### Task statement
The entries below hold a line with "Given: Click the phone number input box" and a line with "Open the Клипы folder icon". Return those lines and all that lie between them, exactly and only.

### Recorded data
========

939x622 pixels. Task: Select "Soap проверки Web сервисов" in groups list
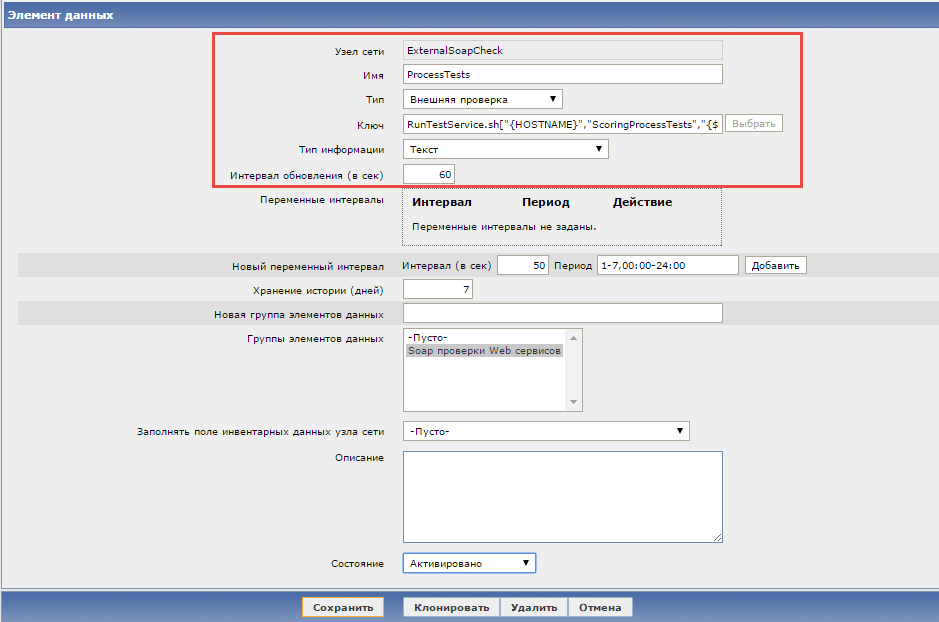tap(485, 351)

========

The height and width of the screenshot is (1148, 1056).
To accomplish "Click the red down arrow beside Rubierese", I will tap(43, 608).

========

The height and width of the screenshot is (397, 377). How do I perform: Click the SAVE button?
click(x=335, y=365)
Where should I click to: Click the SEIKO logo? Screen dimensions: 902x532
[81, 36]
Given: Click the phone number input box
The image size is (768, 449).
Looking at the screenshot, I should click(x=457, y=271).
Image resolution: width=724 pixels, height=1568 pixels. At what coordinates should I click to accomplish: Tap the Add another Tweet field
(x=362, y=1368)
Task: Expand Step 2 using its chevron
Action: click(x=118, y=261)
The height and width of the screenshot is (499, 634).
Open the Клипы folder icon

========

### Response to the task
Given: Click the phone number input box
The image size is (768, 449).
Looking at the screenshot, I should click(x=457, y=271).
Image resolution: width=724 pixels, height=1568 pixels. At what coordinates should I click to accomplish: Tap the Add another Tweet field
(x=362, y=1368)
Task: Expand Step 2 using its chevron
Action: click(x=118, y=261)
The height and width of the screenshot is (499, 634).
Open the Клипы folder icon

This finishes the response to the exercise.